On Gerrit I'm refreshing my webpage, that I'm currently working in (while I'm on master) only to find out, that all changes introduced in that particular branch are gone and the entire website is in state before creating latest branch. Gerrit only claims, that my master is up to date.

And I can confirm that, by executing git branch -d 77-blah and getting as the result:

error: The branch '77-blah' is not fully merged.
If you are sure you want to delete it, run 'git branch -D 77-blah'.

Actually, I have to merge my latest branch manually locally. What am I missing?
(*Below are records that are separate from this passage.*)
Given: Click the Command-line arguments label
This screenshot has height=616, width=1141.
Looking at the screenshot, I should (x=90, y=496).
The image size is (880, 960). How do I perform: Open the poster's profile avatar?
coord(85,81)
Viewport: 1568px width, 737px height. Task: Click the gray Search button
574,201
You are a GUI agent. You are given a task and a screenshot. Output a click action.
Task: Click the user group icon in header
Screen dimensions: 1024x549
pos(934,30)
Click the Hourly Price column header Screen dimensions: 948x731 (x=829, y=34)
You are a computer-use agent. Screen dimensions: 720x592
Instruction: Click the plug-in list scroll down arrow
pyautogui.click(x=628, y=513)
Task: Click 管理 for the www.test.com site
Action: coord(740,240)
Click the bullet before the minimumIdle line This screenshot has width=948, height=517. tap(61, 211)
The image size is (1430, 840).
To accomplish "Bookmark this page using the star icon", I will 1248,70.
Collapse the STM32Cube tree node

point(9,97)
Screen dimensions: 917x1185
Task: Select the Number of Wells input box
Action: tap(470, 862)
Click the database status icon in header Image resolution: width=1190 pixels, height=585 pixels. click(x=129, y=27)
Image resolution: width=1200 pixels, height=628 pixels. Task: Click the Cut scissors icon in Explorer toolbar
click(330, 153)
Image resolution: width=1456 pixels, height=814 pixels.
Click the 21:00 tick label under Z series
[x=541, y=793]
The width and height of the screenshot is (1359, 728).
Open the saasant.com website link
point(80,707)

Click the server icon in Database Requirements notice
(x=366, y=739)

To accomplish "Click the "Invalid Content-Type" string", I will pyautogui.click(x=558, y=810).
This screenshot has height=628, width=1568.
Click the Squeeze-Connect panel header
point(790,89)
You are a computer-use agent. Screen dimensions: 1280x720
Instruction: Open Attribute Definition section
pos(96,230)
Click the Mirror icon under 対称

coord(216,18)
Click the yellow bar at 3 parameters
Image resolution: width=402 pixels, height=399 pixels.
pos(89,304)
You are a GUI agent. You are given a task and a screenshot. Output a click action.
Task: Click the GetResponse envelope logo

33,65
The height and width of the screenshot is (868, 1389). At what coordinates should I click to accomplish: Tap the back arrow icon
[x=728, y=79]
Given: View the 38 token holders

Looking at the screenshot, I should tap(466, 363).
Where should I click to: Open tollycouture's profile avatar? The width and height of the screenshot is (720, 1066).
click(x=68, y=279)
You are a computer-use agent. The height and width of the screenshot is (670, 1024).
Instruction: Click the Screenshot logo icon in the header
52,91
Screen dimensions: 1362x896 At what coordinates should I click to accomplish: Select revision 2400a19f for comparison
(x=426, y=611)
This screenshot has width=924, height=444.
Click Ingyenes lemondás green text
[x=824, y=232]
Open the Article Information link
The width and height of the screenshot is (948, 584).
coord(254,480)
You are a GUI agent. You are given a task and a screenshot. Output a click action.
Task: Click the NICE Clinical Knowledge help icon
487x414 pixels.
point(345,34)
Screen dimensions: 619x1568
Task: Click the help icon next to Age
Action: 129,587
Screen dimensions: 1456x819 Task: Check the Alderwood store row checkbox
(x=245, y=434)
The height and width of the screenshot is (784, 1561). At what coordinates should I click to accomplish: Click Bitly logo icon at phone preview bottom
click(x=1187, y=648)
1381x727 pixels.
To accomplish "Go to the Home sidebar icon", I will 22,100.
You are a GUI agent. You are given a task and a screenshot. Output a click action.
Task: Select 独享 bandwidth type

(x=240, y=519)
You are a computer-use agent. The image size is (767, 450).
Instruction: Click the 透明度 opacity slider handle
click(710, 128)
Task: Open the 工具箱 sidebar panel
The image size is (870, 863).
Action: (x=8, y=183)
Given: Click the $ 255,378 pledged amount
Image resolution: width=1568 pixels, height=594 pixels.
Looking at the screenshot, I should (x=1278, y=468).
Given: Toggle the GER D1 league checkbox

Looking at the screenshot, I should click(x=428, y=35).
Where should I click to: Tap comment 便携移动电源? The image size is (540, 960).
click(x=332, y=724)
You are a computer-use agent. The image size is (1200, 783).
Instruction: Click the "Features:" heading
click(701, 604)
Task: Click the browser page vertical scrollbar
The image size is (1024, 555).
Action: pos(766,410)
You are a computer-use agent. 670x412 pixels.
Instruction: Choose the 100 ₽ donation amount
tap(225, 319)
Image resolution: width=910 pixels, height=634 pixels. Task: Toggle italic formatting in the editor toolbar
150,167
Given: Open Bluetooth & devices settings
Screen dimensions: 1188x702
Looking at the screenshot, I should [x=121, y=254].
What does it mean (in Gerrit terms) that change is merged, while it actually isn't merged at all?

Foi útil?

Solução

A common theme in your couple of similar questions seems to be that you think you should push your local topic branch to a branch with the same name in Gerrit, and that submitting the change (i.e. making the change show up as Merged) means that Gerrit should merge the change to master. This is incorrect.

When you push to refs/for/whatever and later submit that change, the commit ends up on the branch whatever. Not master. If you want the change to end up in master you should push to refs/for/master. So, Git's claim that master is up to date is correct (that branch is unaffected by your submission of a change to 77-blah) and Gerrit's claim that your change has been merged is also correct (the change was merged to 77-blah).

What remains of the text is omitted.